* What to produce *
Below this sentence is a listing; return exactly its lines from the one with "http://www.un.int/usa/06_051.htm (147, 1592)" to the one with "Brett D. Schaefer (28, 1428)", both kept, and nothing more.

━━━━━ Given entries

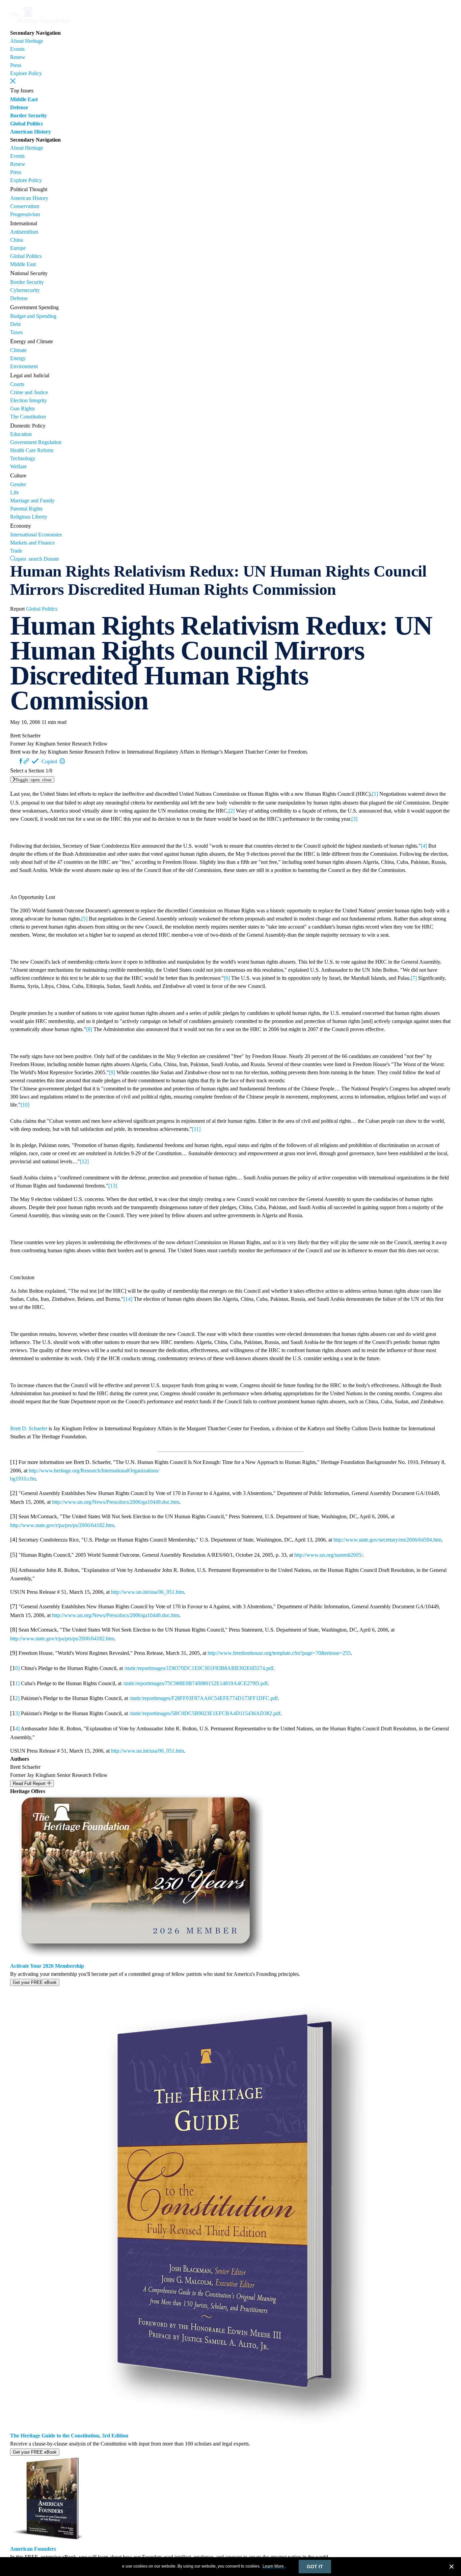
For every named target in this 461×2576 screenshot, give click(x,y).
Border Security (28, 115)
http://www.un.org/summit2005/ (328, 1555)
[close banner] (452, 2568)
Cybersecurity (25, 290)
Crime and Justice (29, 392)
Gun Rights (22, 408)
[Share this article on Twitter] (15, 761)
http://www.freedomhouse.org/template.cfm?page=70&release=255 (279, 1653)
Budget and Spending (33, 316)
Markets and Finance (32, 543)
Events (17, 49)
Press (15, 65)
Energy (18, 358)
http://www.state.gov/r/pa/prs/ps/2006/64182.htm (62, 1525)
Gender (18, 484)
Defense (19, 107)
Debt (15, 324)
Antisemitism (24, 232)
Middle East (24, 99)
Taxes (16, 332)
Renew (17, 57)
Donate (51, 559)
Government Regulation (35, 442)
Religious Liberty (28, 517)
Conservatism (24, 206)
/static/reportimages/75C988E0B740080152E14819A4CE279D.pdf (195, 1683)
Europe (18, 248)
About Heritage (26, 41)
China (16, 240)
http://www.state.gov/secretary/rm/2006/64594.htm (387, 1540)
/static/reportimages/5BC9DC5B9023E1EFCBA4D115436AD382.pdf (204, 1713)
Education (21, 434)
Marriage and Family (32, 500)
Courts (17, 384)
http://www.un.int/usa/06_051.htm (147, 1592)
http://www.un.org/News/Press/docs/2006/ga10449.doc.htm (115, 1502)
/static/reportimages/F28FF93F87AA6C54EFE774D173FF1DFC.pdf (203, 1698)
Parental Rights (26, 508)
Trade (16, 551)
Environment (24, 366)
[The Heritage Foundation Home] (40, 25)
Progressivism (25, 214)
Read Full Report (30, 1783)
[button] (13, 81)
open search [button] (29, 558)
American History (30, 132)
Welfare (18, 466)
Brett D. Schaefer (28, 1428)
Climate (18, 350)
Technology (22, 458)
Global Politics (26, 123)
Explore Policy (26, 73)
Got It (315, 2566)
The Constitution (28, 416)
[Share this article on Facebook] (21, 761)
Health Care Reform (31, 450)
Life (14, 492)
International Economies (36, 534)
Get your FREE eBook (35, 1982)
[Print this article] (62, 761)
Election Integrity (28, 400)
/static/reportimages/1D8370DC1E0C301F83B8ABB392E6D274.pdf (198, 1668)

━━━━━━━━━━

* Answer for this exercise *
http://www.un.int/usa/06_051.htm (147, 1592)
http://www.un.org/News/Press/docs/2006/ga10449.doc.htm (115, 1502)
/static/reportimages/F28FF93F87AA6C54EFE774D173FF1DFC.pdf (203, 1698)
Parental Rights (26, 508)
Trade (16, 551)
Environment (24, 366)
[The Heritage Foundation Home] (40, 25)
Progressivism (25, 214)
Read Full Report (30, 1783)
[button] (13, 81)
open search [button] (29, 558)
American History (30, 132)
Welfare (18, 466)
Brett D. Schaefer (28, 1428)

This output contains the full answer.